"Well, don't depend too much on Indiana's domesticity," said Mrs. Bunker.
"We generally gauge a daughter by her mother, in England," stated Lord Canning.
"Well, it's different over here. The young generation are so precocious—so far ahead of the mothers."
"I do not call it an advance. The daughters would do well to copy their mothers in their allegiance to the home. I hope, if Indiana does me the honor to consent—"
"Well, you can have that out with her. She may be a model of domesticity, but you never know how a girl's going to develop. You can't be sure of everything"—she laughed mockingly—"that's the risk of marriage."
"I am staking everything on this one card—marriage," said Lord Canning.
"Why will you men play so high?" queried Mrs. Bunker, laughing again, as she swept out on the balcony.
"Why?" echoed Lord Canning, looking into the fire. His dark eyes smiled at what he saw there—the picture he had described in the glowing logs, had been his answer. "Yes, it is time I snatched a little happiness—how little, after all! The rest of my natural life seems short enough to love her in."
"We're going, Lord Canning," called Mrs. Bunker.
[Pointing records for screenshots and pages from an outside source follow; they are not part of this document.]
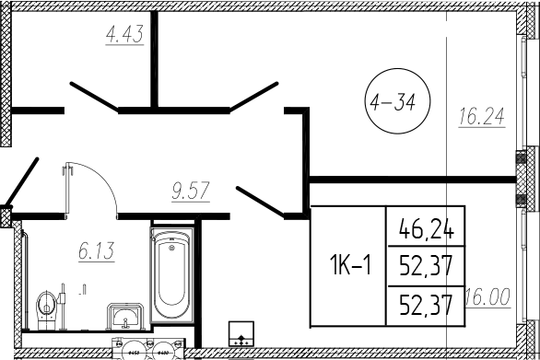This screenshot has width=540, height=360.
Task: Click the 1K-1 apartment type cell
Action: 349,267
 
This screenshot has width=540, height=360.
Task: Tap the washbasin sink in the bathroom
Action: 125,316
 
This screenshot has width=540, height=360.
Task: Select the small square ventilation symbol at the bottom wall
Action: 242,336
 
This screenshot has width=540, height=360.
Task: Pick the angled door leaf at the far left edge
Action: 19,183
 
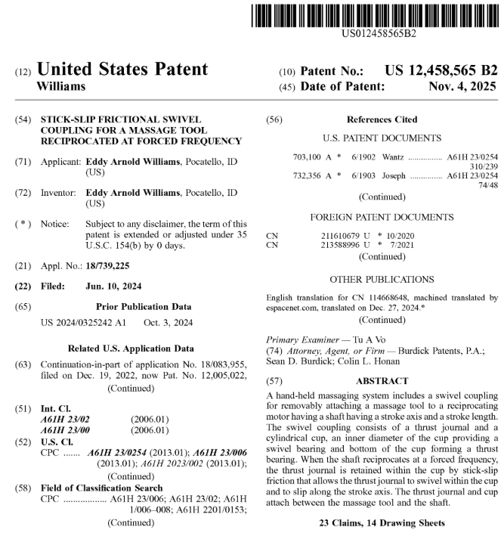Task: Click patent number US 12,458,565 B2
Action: [441, 71]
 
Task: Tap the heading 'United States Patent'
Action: [122, 70]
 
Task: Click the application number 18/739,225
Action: [113, 266]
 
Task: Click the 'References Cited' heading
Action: [382, 119]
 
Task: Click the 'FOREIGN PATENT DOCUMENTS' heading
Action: [382, 216]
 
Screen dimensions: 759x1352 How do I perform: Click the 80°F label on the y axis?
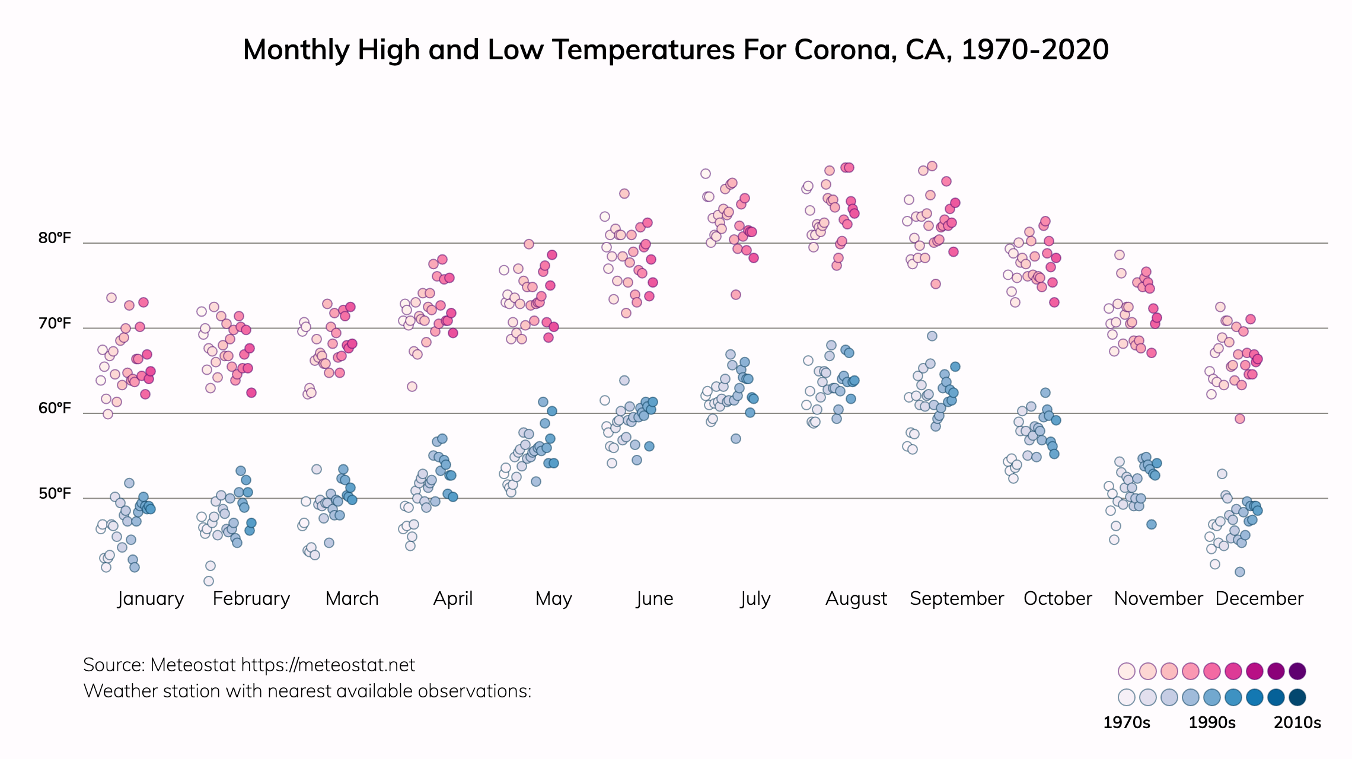tap(55, 238)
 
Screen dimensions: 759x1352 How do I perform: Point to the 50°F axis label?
tap(55, 494)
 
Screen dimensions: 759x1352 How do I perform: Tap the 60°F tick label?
tap(55, 409)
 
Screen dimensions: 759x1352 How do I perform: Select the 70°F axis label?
tap(55, 324)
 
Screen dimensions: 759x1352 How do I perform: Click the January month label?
tap(151, 598)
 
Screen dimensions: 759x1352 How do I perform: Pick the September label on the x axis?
tap(956, 598)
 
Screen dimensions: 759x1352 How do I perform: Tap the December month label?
tap(1259, 598)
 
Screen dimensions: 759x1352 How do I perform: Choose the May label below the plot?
tap(553, 598)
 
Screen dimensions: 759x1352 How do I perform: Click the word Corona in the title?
tap(845, 50)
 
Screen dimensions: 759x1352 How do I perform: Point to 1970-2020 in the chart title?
tap(1035, 50)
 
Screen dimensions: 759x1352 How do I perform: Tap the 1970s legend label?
tap(1126, 723)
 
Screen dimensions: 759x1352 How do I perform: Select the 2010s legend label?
tap(1297, 723)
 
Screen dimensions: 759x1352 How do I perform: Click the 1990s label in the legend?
tap(1212, 723)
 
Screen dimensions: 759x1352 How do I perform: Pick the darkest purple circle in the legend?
tap(1297, 671)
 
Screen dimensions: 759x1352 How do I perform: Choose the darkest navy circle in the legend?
tap(1297, 697)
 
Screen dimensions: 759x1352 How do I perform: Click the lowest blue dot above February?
tap(209, 581)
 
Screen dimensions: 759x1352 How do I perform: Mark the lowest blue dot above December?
tap(1240, 572)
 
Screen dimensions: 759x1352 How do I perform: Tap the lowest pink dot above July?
tap(736, 295)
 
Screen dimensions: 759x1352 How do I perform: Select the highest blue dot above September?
tap(932, 336)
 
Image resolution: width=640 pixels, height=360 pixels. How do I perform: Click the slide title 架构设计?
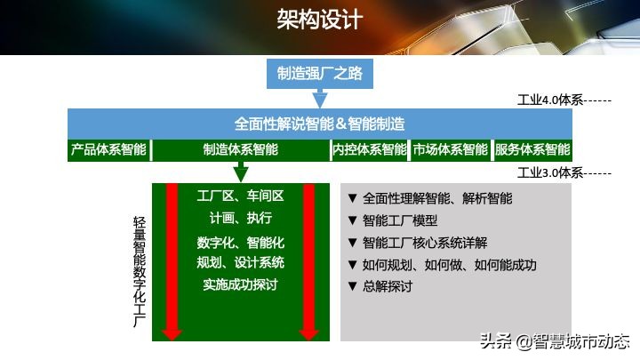click(x=320, y=20)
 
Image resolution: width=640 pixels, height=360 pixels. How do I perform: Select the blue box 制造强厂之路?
click(x=320, y=74)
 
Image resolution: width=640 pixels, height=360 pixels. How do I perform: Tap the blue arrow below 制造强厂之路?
click(x=320, y=99)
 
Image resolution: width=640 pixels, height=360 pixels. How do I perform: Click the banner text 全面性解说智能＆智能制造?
click(x=320, y=124)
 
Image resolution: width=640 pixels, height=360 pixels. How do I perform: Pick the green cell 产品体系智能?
click(x=108, y=150)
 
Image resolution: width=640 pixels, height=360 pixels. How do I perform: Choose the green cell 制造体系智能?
click(x=241, y=150)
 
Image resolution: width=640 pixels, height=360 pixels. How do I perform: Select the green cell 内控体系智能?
click(x=370, y=150)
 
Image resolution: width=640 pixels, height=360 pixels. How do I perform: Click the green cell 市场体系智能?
click(x=450, y=150)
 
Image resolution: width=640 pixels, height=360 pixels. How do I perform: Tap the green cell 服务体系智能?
click(x=532, y=150)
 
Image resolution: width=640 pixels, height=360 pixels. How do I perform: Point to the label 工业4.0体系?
click(x=550, y=100)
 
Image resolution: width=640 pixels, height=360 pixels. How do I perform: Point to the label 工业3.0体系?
click(x=550, y=173)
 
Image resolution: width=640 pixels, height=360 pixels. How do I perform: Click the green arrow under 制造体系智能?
click(x=241, y=172)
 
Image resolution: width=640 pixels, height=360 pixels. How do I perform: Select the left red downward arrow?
click(x=172, y=261)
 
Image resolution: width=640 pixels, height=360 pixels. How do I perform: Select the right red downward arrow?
click(x=309, y=261)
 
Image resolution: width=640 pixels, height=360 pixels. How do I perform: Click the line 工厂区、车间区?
click(x=240, y=196)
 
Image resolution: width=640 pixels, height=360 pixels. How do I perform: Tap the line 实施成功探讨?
click(x=240, y=284)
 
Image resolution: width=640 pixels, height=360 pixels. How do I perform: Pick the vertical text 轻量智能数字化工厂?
click(x=140, y=271)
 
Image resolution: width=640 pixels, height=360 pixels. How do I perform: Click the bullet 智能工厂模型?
click(x=393, y=220)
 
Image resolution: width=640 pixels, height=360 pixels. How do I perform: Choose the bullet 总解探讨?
click(x=380, y=286)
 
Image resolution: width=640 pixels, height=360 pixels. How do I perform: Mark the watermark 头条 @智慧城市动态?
click(x=555, y=341)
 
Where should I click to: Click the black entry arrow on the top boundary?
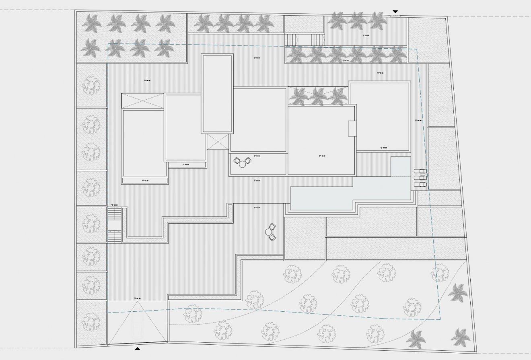click(x=395, y=11)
He hurried out, offering his arm to Indiana, as the procession followed Haller down to the boat-house. The lake by moonlight was a scene of such mysterious beauty that no one felt inclined to talk. Lord Canning was somewhat disposed to question the reality of his surroundings. He was drifting down a silvery sea of enchantment, Indiana's white-robed form at his side. Oblivious of criticism, he scarcely took his eyes from her young face, etherealized in the moonlight. Glen watched his loverlike attitude, with growing anger. To the various camps along the lake, the illuminated launch, passing with the faint strains of the mandolin, presented quite a fairy-like spectacle. Later, driving through the country, they were all talkative and lively, regaling the night with choruses, Glen playing and singing with a gayety he was far from feeling. Stillwater, who drove, complied, unhesitatingly, to a request for the old road. Lord Canning sat silent and spellbound the entire way, watching the stream winding before him—touched with tremulous waves of silver; the little islands dreaming in a moonlit haze.